Washington — Self-driving car advocates are scrambling to contain the fallout of the fatal crash of 2015 Tesla Model S that was operating with its automated driving system activated.
The news of the fatality — believed to be the first death in a car engaged in a semi-autonomous driving feature — came as federal regulators prepare to unveil regulations for testing of fully automated cars this summer. Their preparations are being closely watched by supporters and critics of the self-driving technology.
David Strickland is a former National Highway Transportation Safety Administration chief who is lobbying for self-driving cars on behalf of Ford, Volvo, Google, Uber and Lyft. He said Tesla’s Autopilot system “is not a self-driving system.”
“It’s an enhanced driver-assist,” Strickland said, noting that the lobby group he represents — Self-Driving Coalition for Safer Streets — is pushing for fully autonomous cars. “For us, the notion is full self-driving where you have no expectation of the driver being pulled back in to driving,” he said.

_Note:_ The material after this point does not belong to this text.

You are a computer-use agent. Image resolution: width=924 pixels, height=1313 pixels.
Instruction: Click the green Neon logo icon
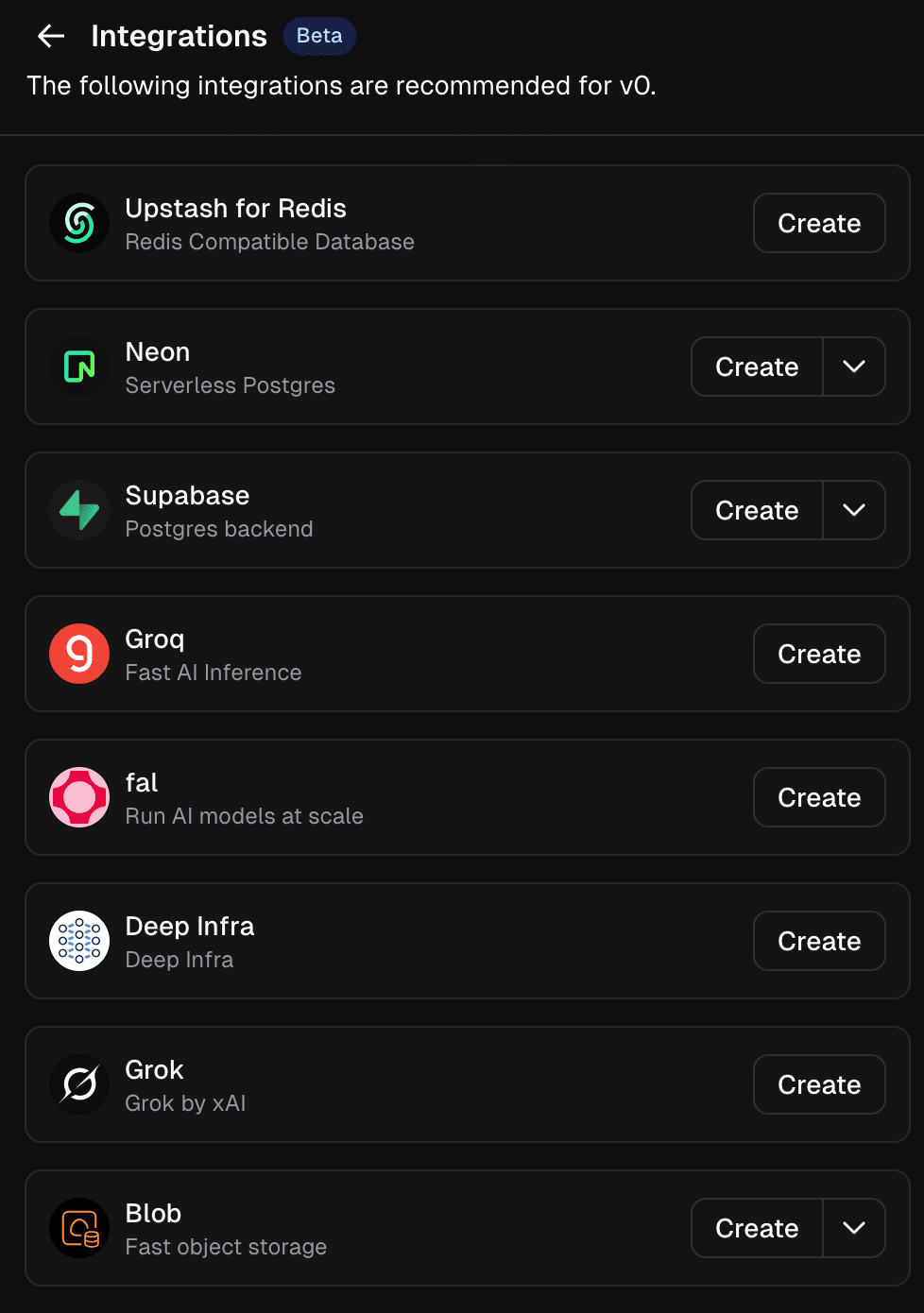79,367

Federal regulators say preliminary reports show the Tesla crash happened when a semi-trailer rig turned left in front of the car that was in Autopilot mode at a highway intersection. Florida police said the roof of the car struck the underside of the trailer and the car passed beneath. The driver was dead at the scene.
“Neither Autopilot nor the driver noticed the white side of the tractor-trailer against a brightly lit sky, so the brake was not applied,” Tesla said in a blog posting June 30.
Strickland said self-driving technology holds too much promise to discard because of the fatal accident. “Every company in our coalition is still working very hard to test and test safely because we’re operating toward a goal of full self-driving.”
Michael Harley, senior analyst for Kelley Blue Book, said the fatal crash probably will set back development of self-driving cars.
“Unfortunately the biggest issue we have right now is public perception,” he said. “The public is pretty used to seeing a couple of thousand people every day die on roads, but you get one report of automated vehicle fatality and it’s headlines everywhere.”
Still, Harley said “long-term, autonomous vehicles are the way to go.”
“It’s probably going to drop the death rate on U.S. highways by 80 to 90 percent alone, just taking away the humans [from driving],” he said. “Humans are the ones making the errors.”
Harley said Tesla’s cars are not self-driving, even though it has heavily promoted its Autopilot feature. “Right now on the scale of autonomous vehicles, we’re at a one or two,” he said. “We’re at the driver-assistance level.”
Ron Montoya, consumer advice editor for Edmunds.com, believes the Tesla crash will cause regulators to become more cautious.
“One of the things people might want to lean toward is something like California, where the driver has to be in the car at all times,” he said, referring to proposed regulations in California that would require a licensed driver — and a steering wheel — to be in the car at all times.
Montoya said requiring licensed drivers to be at the wheel “kind of goes against the point of self-driving.” But he said “there is probably going to be a greater emphasis on holding the driver responsible for paying attention.
“There is concern that when we reduce the task of driving, we find other things to do,” he said. “The challenge is how do we re-engage the driver? If the vehicle is capable of doing most of the task of driving, what do with that downtime and how do we adjust when the system asks us to take control?”
Tesla has said it disables Autopilot by default and requires explicit acknowledgment that the system is new technology and still in a public beta phase before it can be enabled.
“When drivers activate Autopilot, the acknowledgment box explains, among other things, that Autopilot ‘is an assist feature that requires you to keep your hands on the steering wheel at all times,’ and that ‘you need to maintain control and responsibility for your vehicle’ while using it,” the company wrote in a blog post when news of the fatal accident was released June 30.
“As more real-world miles accumulate and the software logic accounts for increasingly rare events, the probability of injury will keep decreasing,” the company continued. “Autopilot is getting better all the time, but it is not perfect and still requires the driver to remain alert.”
Critics have charged that Tesla is responsible for giving drivers the idea that its Autopilot is more advanced than it really is.
“We really felt that Tesla is rushing out there putting something out that’s not safe,” John Simpson, privacy project director at the Santa Monica, California-based Consumer Watchdog group, said in a telephone interview. “If you can’t tell the difference between a white truck and the white sky, that’s not very safe.”
Simpson said the Tesla crash should “give everybody pause about the actual state of the technology” behind self-driving cars.
“Tesla’s fundamental problem is that they’re out there in beta mode,” he said. “They’re testing something and they’re relying on their customers to be their guinea pigs. They’re in that kind of Silicon Valley mindset where you put it out there and get all the feedback, but that doesn’t work here.
Simpson said driver-assist features that are not fully autonomous can be used to improve safety, as long as drivers aren’t led to believe they do not have to oversee a car’s operation.
“There are clearly elements of self-driving technology that aren’t totally autonomous that if installed in vehicles can work to augment safety. But people have to understand them,” he said.